NANNING, April 3 (Xinhua) -- Although she was thousands of miles away, Beijing-based accountant Yang Jingjing was still able to "visit" her father's gravestone and offer virtual sacrifices with a few clicks of her mouse.
The ritual performed on a government-sponsored website brought some comfort to Yang, who was unable to pay a personal visit to her father's resting place in southern China's Guangxi as part of this year's Qingming Festival.
"It's hard for me to make that long journey, but I felt relieved and a lot less guilty when I saw his headstone," Yang said.
China's Qingming Festival, which falls on Wednesday this year, is an important occasion for mourning the dead, but observing the annual ritual of tomb sweeping is becoming harder for the country's younger generations, many of whom now live and work far from their hometown.
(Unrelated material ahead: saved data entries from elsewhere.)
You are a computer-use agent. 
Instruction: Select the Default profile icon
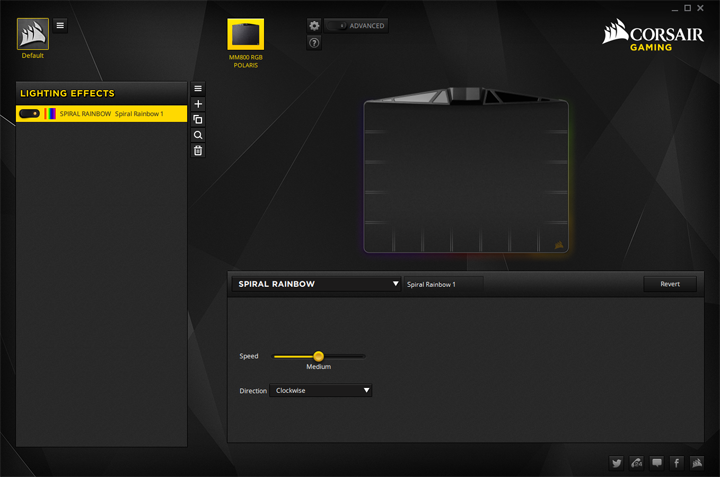click(x=33, y=34)
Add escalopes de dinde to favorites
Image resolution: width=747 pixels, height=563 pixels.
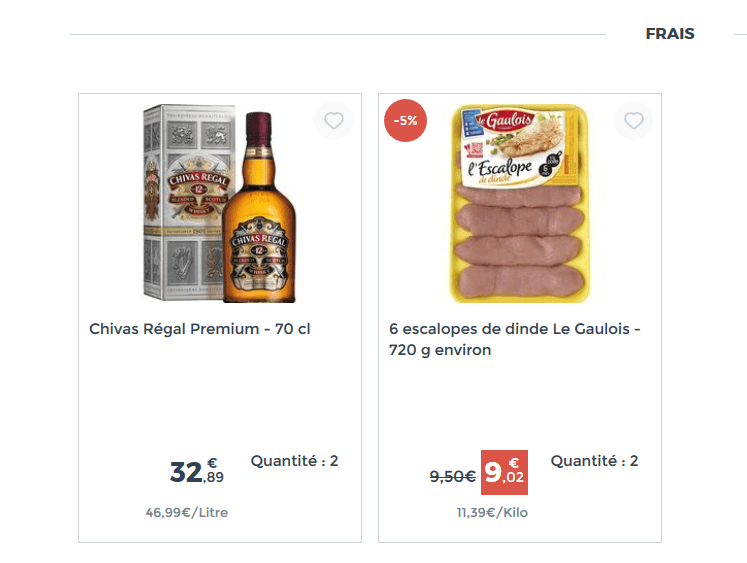[633, 121]
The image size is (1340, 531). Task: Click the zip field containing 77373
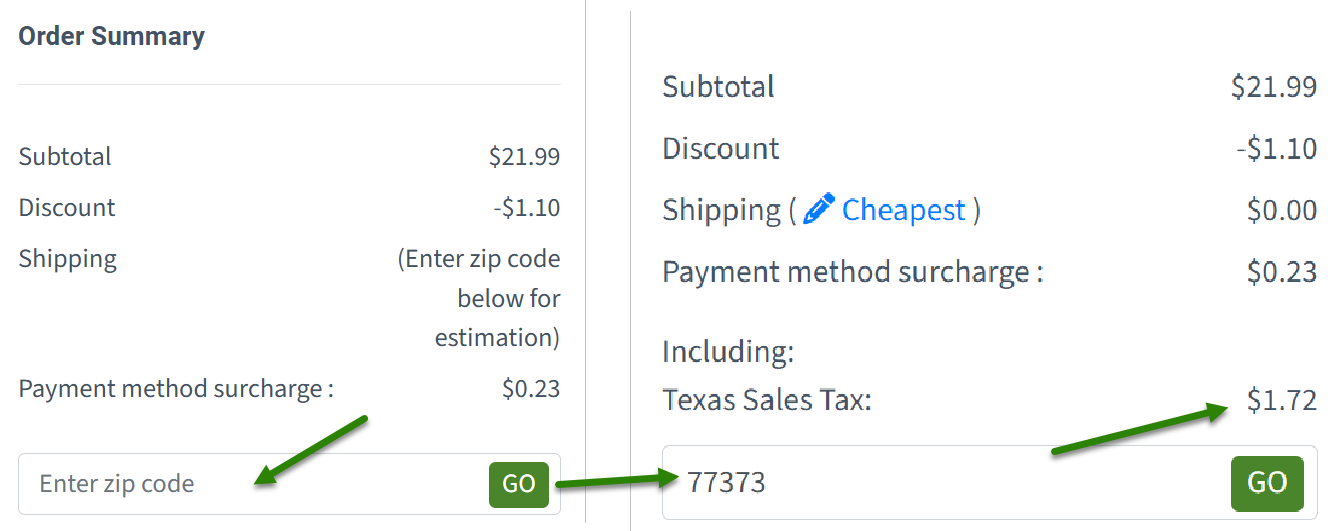[x=945, y=483]
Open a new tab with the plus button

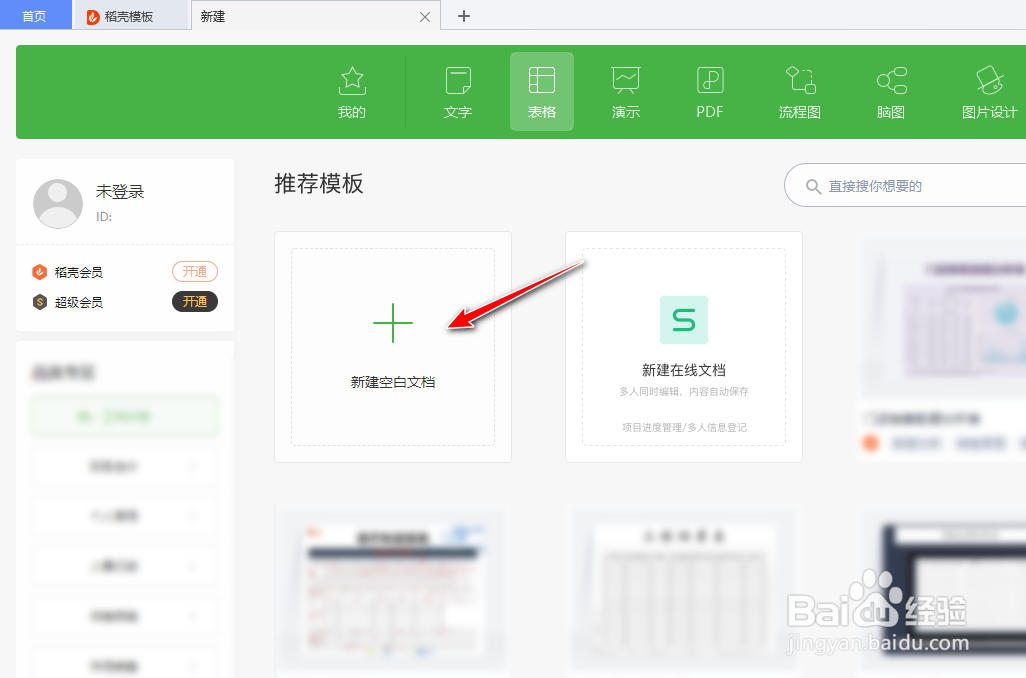463,16
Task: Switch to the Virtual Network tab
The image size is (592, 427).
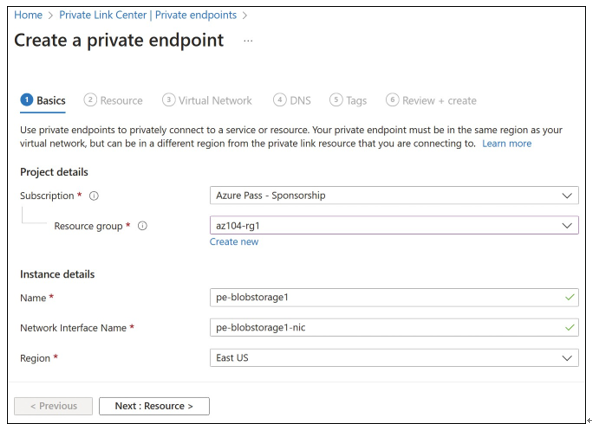Action: point(207,100)
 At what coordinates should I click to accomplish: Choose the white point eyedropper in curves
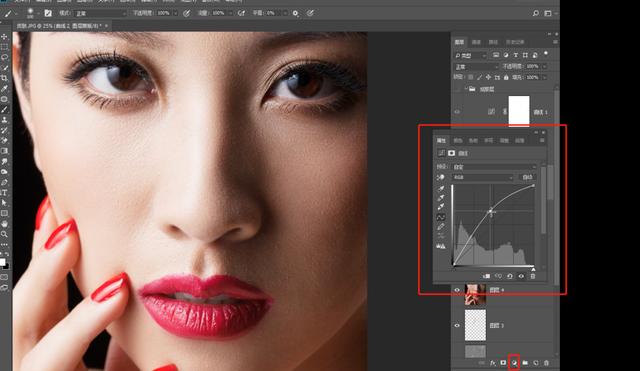tap(441, 207)
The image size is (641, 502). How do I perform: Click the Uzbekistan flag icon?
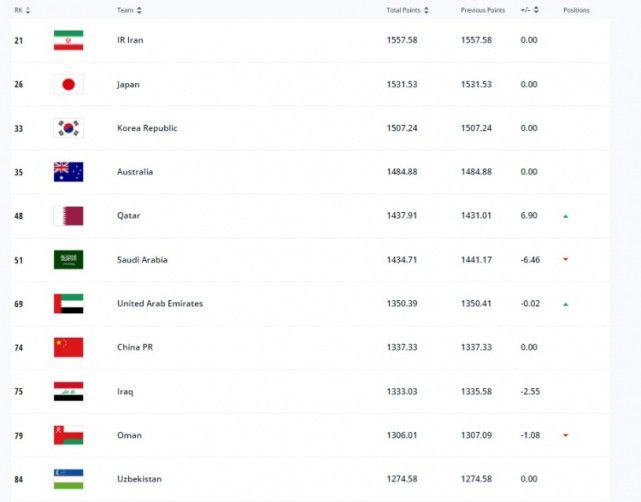pos(68,479)
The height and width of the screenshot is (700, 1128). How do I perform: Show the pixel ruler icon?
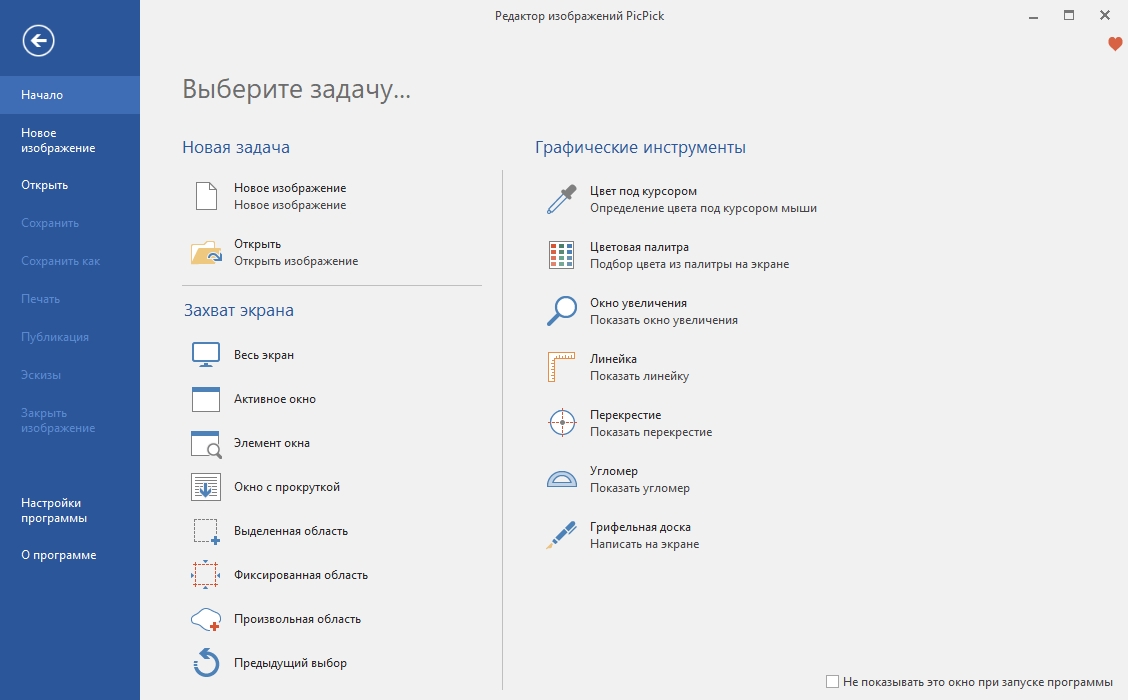point(562,367)
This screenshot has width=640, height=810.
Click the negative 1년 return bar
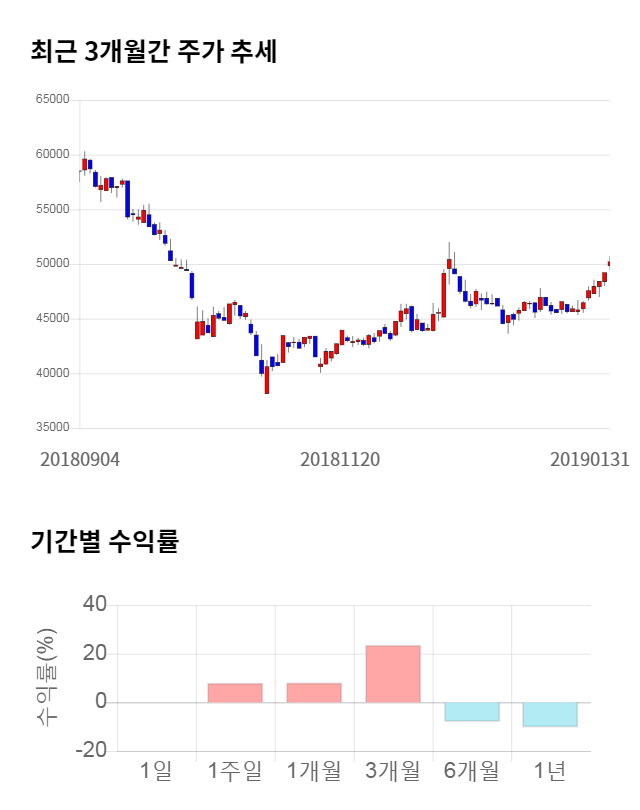click(x=550, y=714)
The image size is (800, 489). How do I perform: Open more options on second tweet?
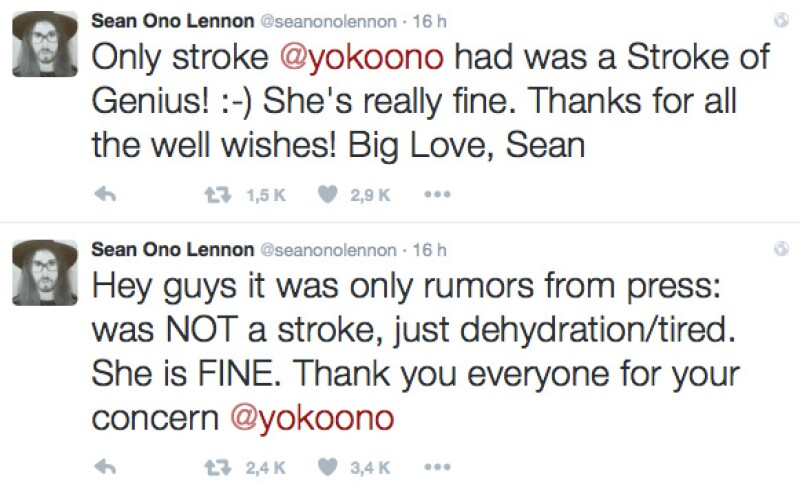click(x=438, y=467)
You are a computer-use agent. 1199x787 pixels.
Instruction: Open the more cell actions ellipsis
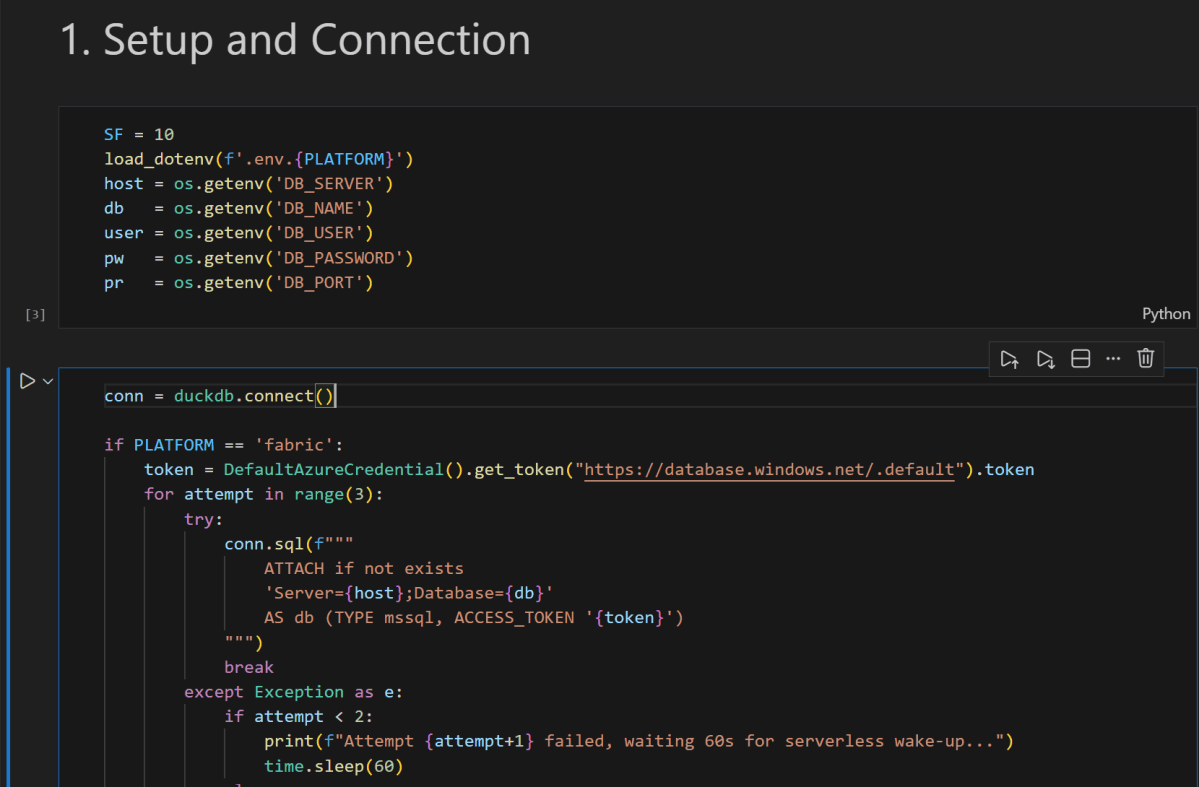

Some practices during the festival, such as burning joss paper and setting off firecrackers, are frowned on because of air pollution concerns, prompting Chinese funeral authorities to search for alternative ways to honor the dead that are more environmentally friendly.
The website Yang visited is just one pilot project initiated by the government of the Guangxi Zhuang autonomous region to digitalize its cemeteries for online mourning.
The project has seen the creation of web pages for over 12,000 headstones, which are based on photos taken in graveyards in four cities, in the run up to this year's Qingming Festival.
Liang Yujun, a director at Guangxi's civil affairs department, said the virtual cemetery idea was inspired by concerns raised by people who could not afford a trip home to honor their deceased friends and families.
"Many who live in far-flung regions or foreign countries observe the festival but are not always able to return home to pay homage," Liang said.
By avoiding the need to make long journeys, and also cutting down the amount of sacrificial burning, Li said the website also helped nurture a greener condolence culture. This will in turn boost China's campaign to promote eco-friendly funerals.
"China's funeral reform encourages tree and sea burials in order to save land resources," said Liang, "and creating online mourning activities is one step toward this goal."
China's cemetery space is in short supply, and this has fueled seizure of precious farmlands and shored up cemetery prices. However, efforts to promote more eco-friendly burials have gone largely unrewarded due to the ingrained cultural belief that stresses "finding peace in the soil."
While the mourning website hopes to attenuate this mentality, many Chinese netizens said the millennium-old tradition of visiting graveyards and performing on-site sacrifices may work against it.
"It sounds like playing online games, and I doubt that the older generations will feel comfortable with being remembered in this way," said a netizen on China's popular microblogging site sina.weibo.
Some sociologists also expressed concerns that the website, which makes the ritual too easy to perform, may damage the cultural essence of the Qingming Festival.
"Online mourning is at best a supplement, and it will never replace the popular mourning practices of the Qingming Festival," said Gan Anshun, professor at the Guangxi Academy of Governance.
"That said, the website will still benefit busy urban residents by creating space for them to place condolences and tributes to the dead," he added, " and this is in line with the tradition of Qingming."